A spirit level is not accurate enough.
An electronic inclinometer or a good old fashioned plumb line will get the pole vertical with 0.1 degree accuracy. Once it is absolutely straight, aligning the dish should be quick and easy, especially with USALS.
The Technisat Multytenne also needs to be mounted on an absolutely vertical mount because the skew is preset within the huge LNB. If this is done, and it is peaked on 19e using a squawker meter, it will then give the good results intended by the designer, up to the 51dBW contour of any transponder received
I suspect that most people who install the Multytenne do not realize that, resulting in an unnecessarily high BER and reduced rain fade margin.
The idea that they should only be used as far north as Birmingham is something of a throwback to the 1980s, it originally referred to the Eutelsat II F1 footprint which was actually backed off somewhat from the published footprint - it was revised a few times from the initial guestimate, 47dBW in my 1985 map then 46dBW in my 1987 map... - but not too far otherwise people might have thought they were wacko rip-off merchants.
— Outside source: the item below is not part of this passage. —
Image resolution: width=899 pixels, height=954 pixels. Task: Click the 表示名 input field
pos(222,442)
Eutelsat was a quasi multi government quango thing then
and liked to ignore the growing perception that the signal rolled off north of Birmingham. Birmingham is now on the 53dBW EIRP contour which is on the threshold for a 33cm dish but fine on the slightly larger camping dishes
Remember, in those days with noisy LNBs and primitive tuners, that 1dBW difference meant that 1m dishes were on the threshold and those poor people saving £100 by getting a 90cm dish were soon introduced to the concept of the FM threshold while using cheap receivers with no possibility of extension
Properly installed the ultra modern Multytenne should give good results north to Glasgow, Edinburgh and Stirling on most Hotbird transponders. They are already reported to work well in Nottingham and Lincolnshire.
In fact, people who know their geography may have realized that the designers would have at the very least covered all of Germany, and that Flensburg is on a latitude with Sunderland and Newcastle Upon Tyne. All are on the 52dBW contour, so it is no surprise that it should work that far north - it was intended to!
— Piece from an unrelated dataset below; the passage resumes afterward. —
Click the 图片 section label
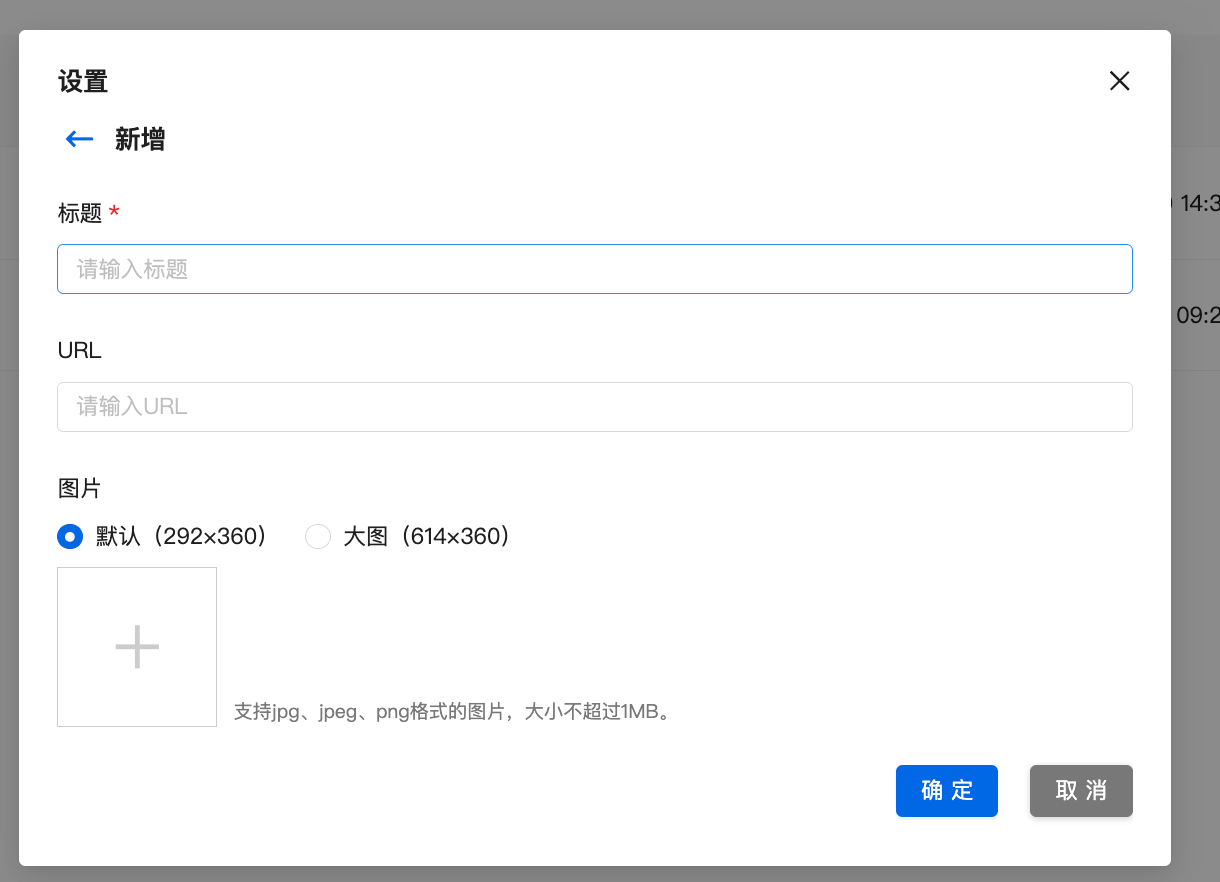1220x882 pixels. pyautogui.click(x=80, y=489)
Nantes is on the 52dBW contour for Astra 2D and since you had no problems, that proves the point. The Multytenne single and twin are an excellent solution for some people with limited space, or with non-technical friends and relatives who can be given a huge viewing choice of 13e 19e 23.5e and 28e from one small dish.
The few weaker transponders on Hotbird 6 will be strengthened next Spring when the new Hotbird 10 will replace Hotbird 6. They are not that weak anyway, they should only go off in torrential rain :-worship
Anyway, the same absolutely vertical principle applies to the motorized dish, though in the old days the big dishes were easily micro-adjustable which made life easier (they were bloody heavy though!!!).
The loss through the diseqc motor can be compensated for by finding the recommend dish size for the EIRP on the footprint map then get a dish 25% larger. This is also a good aproach for a domestic SMATV system or for mult-LNBs and diseqc switches. Monoblocks have neglible loss but a larger dish should compensate for one satellite being out of focus, hence an 80cm is usually recommended by Eutelsat.